Alain donnait sur un ton gentil ces réponses fâcheuses. Les livreurs ne pouvaient pourtant pas dire qu’il se foutait d’eux.
— Je suis malade.
— Ah c’est donc ça.
— Ça, quoi ?
— Ben, vous n’avez pas bonne mine.
— Vous pouvez dire que j’ai une sale mine.
— Vous avez peut-être été gazé.
— Gazé ? Oui, j’ai été gazé.
— C’est mauvais, mais des fois on s’en remet.
J’ai un copain, c’est à Montdidier qu’il a ramassé ça…
— Ne parlons pas de la guerre.
Le livreur se tut aussitôt.
Toute bonhomie avait disparu du visage d’Alain. « Ils sont tous pareils », murmura-t-il.
— Hein ? demanda celui qui n’avait encore rien dit.
— Oh ! rien.

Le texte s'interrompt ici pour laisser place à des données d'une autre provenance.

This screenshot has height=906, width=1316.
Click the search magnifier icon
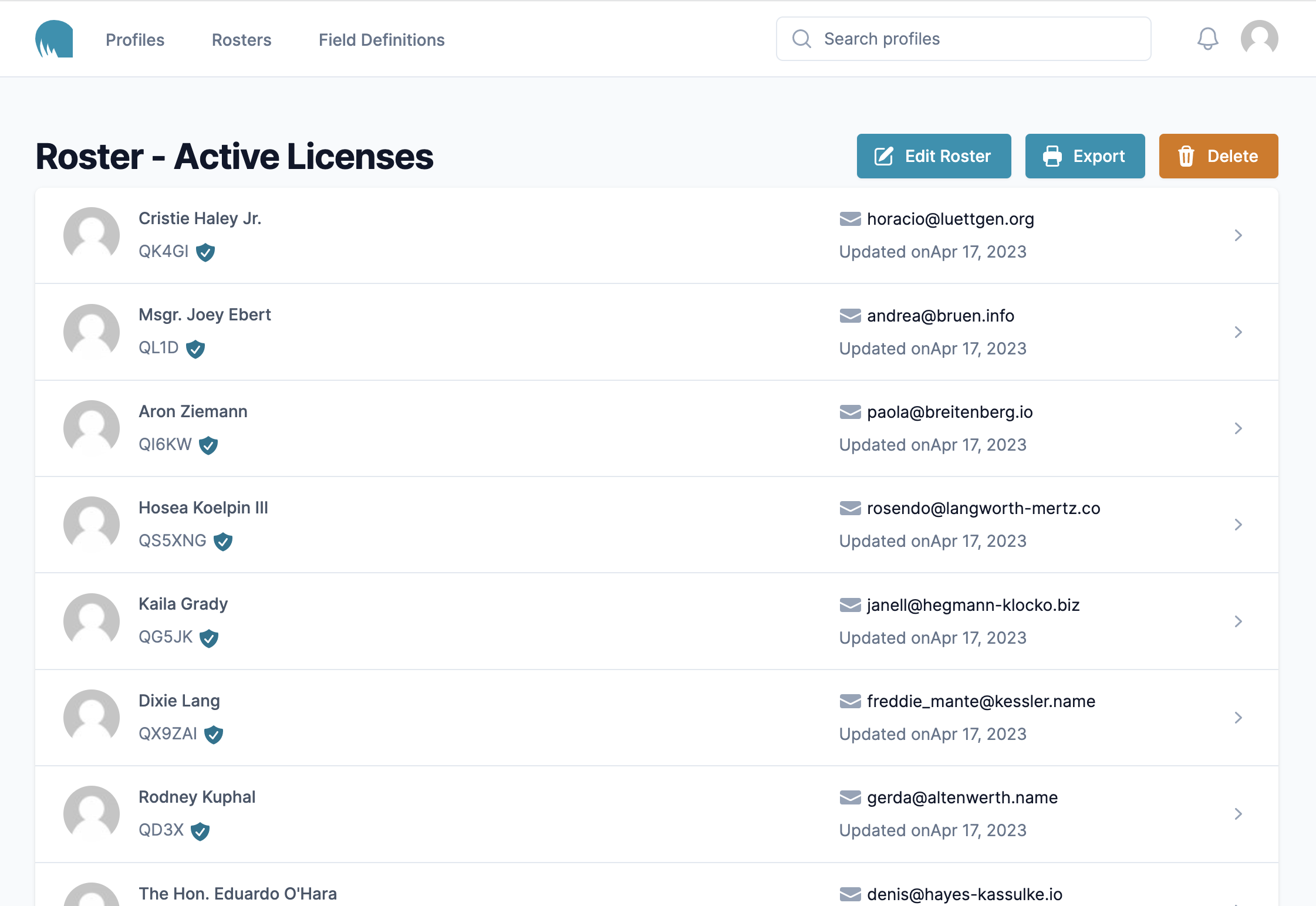click(801, 39)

Ça ne vous ennuie pas de ne pas avoir d’argent ?
— Ah ! dame !
— Moi, ça m’ennuie.
— Forcément, si vous ne travaillez pas, vous ne pouvez pas gagner.
Les livreurs considéraient d’un air perplexe le costume d’Alain.
— Ça vous épaterait si je vous disais que je suis aussi pauvre que vous, que je suis même de la cloche.